A deal aimed at staving off dangerous climate change has been struck at the COP26 summit in Glasgow.
The Glasgow Climate Pact is the first ever climate deal to explicitly plan to reduce coal, the worst fossil fuel for greenhouse gases.
The deal also presses for more urgent emission cuts and promises more money for developing countries – to help them adapt to climate impacts.
But the pledges do not go far enough to limit temperature rise to 1.5C.
A commitment to phase out coal that was included in earlier negotiation drafts led to a dramatic finish after India led opposition to it.
India’s climate minister Bhupender Yadav asked how developing countries could promise to phase out coal and fossil fuel subsidies when they “have still to deal with their development agendas and poverty eradication”.
In the end countries agreed to “phase down” rather than “phase out” coal, amid expressions of disappointment by some.

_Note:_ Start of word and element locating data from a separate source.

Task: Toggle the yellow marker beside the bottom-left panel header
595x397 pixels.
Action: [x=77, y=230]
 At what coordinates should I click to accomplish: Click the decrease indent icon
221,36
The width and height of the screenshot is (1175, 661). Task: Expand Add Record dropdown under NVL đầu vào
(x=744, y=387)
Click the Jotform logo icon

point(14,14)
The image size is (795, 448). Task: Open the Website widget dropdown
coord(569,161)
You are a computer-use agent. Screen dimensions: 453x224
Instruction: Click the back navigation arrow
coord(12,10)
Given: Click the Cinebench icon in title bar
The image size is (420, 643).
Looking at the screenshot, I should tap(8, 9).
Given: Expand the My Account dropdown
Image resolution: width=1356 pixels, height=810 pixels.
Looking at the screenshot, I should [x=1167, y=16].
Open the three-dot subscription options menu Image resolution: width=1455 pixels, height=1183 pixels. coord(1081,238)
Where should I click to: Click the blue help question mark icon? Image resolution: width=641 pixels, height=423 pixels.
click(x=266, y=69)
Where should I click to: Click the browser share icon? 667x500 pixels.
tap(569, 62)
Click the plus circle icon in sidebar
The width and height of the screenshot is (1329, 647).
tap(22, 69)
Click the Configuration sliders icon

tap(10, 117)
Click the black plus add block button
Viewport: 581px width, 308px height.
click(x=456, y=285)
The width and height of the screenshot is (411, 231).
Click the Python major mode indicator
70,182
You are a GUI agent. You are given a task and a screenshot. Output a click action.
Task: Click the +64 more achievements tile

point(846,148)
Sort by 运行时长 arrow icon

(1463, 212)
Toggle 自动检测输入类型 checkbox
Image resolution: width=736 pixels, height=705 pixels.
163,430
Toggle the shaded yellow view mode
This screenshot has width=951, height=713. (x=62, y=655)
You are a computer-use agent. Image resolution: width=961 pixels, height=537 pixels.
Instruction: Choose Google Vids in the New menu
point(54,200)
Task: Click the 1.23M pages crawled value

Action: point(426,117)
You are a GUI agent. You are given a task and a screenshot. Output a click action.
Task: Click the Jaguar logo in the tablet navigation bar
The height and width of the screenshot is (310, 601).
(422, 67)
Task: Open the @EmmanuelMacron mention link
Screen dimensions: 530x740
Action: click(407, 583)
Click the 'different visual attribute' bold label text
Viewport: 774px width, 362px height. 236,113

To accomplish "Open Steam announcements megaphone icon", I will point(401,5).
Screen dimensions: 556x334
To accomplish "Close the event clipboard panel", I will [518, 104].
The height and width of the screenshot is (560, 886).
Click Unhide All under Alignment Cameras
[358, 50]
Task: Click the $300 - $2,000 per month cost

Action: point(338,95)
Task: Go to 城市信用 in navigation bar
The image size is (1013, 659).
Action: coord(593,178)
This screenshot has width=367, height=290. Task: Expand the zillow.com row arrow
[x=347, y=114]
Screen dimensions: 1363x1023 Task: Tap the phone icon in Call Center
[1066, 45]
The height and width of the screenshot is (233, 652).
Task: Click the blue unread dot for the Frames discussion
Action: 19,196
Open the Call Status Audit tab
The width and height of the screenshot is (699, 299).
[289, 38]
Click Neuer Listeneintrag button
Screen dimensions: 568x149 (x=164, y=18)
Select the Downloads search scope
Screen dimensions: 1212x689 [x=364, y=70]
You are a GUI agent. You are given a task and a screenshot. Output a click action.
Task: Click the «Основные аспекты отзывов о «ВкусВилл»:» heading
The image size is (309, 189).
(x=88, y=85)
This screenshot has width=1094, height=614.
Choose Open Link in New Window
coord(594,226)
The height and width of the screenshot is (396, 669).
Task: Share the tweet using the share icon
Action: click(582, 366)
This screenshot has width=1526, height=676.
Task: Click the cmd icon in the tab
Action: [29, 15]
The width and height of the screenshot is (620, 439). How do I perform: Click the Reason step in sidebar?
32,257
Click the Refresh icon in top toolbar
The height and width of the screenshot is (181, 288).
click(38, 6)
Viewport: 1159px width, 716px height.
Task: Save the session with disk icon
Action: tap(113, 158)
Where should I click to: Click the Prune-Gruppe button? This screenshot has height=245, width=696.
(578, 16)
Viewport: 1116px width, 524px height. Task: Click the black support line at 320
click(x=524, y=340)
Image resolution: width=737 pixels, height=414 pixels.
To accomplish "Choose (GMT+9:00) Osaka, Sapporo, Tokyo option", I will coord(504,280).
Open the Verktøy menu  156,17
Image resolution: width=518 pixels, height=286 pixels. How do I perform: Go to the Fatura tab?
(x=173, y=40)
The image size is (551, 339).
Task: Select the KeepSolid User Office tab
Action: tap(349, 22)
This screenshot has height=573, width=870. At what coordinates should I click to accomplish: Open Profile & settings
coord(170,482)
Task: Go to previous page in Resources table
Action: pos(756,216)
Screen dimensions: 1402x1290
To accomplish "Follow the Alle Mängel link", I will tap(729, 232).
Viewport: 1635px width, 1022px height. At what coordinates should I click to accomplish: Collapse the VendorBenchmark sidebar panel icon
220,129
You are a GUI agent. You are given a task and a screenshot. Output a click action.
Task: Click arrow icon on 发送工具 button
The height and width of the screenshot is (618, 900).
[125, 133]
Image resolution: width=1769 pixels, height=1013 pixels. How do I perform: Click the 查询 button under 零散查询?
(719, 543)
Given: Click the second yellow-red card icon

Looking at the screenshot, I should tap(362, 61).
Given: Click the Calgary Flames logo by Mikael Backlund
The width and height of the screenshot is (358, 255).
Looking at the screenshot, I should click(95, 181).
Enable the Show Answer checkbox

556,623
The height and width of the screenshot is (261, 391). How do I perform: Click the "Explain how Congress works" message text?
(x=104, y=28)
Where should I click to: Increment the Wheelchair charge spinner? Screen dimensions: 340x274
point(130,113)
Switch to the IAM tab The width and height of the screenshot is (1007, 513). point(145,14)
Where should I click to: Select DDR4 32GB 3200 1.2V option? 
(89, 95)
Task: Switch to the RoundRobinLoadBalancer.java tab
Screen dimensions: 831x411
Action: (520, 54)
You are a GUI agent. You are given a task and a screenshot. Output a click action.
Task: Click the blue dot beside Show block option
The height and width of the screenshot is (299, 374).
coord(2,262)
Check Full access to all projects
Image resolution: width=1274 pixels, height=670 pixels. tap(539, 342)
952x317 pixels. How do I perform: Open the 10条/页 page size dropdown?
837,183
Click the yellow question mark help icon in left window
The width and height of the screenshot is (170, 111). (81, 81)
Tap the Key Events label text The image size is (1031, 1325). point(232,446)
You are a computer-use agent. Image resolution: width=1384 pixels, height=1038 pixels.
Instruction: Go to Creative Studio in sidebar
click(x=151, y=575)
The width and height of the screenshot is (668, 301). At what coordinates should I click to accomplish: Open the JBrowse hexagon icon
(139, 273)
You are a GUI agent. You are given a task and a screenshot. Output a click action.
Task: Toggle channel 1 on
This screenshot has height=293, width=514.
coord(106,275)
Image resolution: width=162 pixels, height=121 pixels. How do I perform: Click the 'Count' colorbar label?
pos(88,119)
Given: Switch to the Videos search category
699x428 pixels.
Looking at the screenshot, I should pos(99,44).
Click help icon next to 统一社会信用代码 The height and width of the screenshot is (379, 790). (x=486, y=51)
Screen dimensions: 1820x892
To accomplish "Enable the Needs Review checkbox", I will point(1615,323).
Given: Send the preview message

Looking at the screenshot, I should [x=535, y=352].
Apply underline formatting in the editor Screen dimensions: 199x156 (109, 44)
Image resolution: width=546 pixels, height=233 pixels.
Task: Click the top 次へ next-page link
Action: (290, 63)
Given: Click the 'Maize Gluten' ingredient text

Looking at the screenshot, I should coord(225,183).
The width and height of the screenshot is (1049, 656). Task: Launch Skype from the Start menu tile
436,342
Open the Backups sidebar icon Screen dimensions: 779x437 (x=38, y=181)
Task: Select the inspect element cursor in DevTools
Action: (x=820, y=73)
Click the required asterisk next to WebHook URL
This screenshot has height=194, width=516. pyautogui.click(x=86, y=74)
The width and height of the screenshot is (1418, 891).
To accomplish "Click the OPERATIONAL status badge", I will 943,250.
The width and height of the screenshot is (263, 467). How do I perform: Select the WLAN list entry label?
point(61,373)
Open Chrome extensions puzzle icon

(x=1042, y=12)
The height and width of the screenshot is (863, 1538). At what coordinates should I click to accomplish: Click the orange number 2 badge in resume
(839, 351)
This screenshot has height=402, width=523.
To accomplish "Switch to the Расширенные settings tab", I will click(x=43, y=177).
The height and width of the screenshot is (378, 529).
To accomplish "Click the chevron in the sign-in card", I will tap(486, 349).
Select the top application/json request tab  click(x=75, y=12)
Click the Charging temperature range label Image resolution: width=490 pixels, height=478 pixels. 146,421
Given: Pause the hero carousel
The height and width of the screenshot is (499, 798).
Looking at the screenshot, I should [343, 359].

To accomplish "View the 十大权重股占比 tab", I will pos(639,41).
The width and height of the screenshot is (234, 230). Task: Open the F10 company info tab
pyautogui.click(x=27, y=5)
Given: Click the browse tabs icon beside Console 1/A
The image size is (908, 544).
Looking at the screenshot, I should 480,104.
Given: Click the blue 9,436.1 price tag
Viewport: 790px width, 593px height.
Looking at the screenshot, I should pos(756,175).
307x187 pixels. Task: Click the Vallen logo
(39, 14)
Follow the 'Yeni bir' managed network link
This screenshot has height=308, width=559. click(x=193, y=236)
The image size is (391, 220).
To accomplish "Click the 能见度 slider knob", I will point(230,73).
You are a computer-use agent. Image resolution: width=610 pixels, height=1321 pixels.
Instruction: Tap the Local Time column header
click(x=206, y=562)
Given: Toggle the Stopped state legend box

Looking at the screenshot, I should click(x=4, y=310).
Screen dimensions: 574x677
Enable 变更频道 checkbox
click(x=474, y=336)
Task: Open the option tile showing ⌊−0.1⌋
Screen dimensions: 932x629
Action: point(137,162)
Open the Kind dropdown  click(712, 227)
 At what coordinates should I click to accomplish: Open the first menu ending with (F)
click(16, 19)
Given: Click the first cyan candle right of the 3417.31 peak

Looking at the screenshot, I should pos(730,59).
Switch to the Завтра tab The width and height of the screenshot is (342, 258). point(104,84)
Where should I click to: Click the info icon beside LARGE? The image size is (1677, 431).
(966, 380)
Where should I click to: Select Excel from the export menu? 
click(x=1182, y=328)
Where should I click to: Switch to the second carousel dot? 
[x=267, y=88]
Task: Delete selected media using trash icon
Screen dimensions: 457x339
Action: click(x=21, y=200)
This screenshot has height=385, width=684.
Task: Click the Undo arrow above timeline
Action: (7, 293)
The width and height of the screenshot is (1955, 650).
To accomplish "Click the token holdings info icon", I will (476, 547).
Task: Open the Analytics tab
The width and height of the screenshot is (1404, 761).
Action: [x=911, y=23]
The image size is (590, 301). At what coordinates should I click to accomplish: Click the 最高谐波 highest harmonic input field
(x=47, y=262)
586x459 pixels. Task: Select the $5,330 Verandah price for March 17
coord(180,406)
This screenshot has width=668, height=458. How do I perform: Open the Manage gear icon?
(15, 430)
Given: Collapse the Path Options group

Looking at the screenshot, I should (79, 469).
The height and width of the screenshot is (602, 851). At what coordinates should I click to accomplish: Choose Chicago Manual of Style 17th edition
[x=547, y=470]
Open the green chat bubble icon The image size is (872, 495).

COP26 President Alok Sharma said he was “deeply sorry” for how events had unfolded.
But he said it was vital to protect the agreement as a whole.
UN Secretary-General Antonio Guterres said: “Our fragile planet is hanging by a thread. We are still knocking on the door of climate catastrophe.
“It is time to go into emergency mode — or our chance of reaching net zero will itself be zero.”
Swiss environment minister Simonetta Sommaruga said: “We would like to express our profound disappointment that the language we agreed on, on coal and fossil fuels subsidies has been further watered down as a result of an untransparent process.
She added: “This will not bring us closer to 1.5C, but make it more difficult to reach it.”
How The Final Day Unfolded
As part of the agreement, countries have pledged to meet next year to pledge further major carbon cuts so that the goal of 1.5C can be reached. Current pledges, if fulfilled, are only though to limit global warming to 2.4C.
Main Achievements Of The Deal:
Re-visiting emissions-cutting plans next year to try to keep 1.5C target reachable
The first ever inclusion of a commitment to limit coal use.
Increased financial help for developing countries.
If global temperatures rise by more than 1.5C, scientists say the Earth is likely to experience severe effects such as millions more people being exposed to extreme heat.
Sara Shaw, from Friends of the Earth International, said: “It is nothing less than a scandal. Just saying the words 1.5 degrees is meaningless if there is nothing in the agreement to deliver it. COP26 will be remembered as a betrayal of global South countries.”
Developing nations were unhappy about the lack of progress on what’s known as “loss and damage”, the idea that richer countries should compensate poorer ones for climate change effects they can’t adapt to.
Despite the weakening of language around coal, some observers will still see the final deal as a victory, underlining that it is the first time coal is explicitly mentioned in UN documents of this type.
Coal is responsible for about 40% of CO2 emissions each year, making it central in efforts to keep within the 1.5C target. To meet this goal, agreed in Paris in 2015, global emissions need to be reduced by 45% by 2030 and to nearly zero by mid-century.
“They changed a word but they can’t change the signal coming out of this COP, that the era of coal is ending,” said Greenpeace international executive director Jennifer Morgan.
“It’s in the interests of all countries, including those who still burn coal, to transition to clean renewable energy.”
However Lars Koch, a policy director for charity ActionAid, said it was disappointing that only coal was mentioned.
“This gives a free pass to the rich countries who have been extracting and polluting for over a century to continue producing oil and gas,” he said.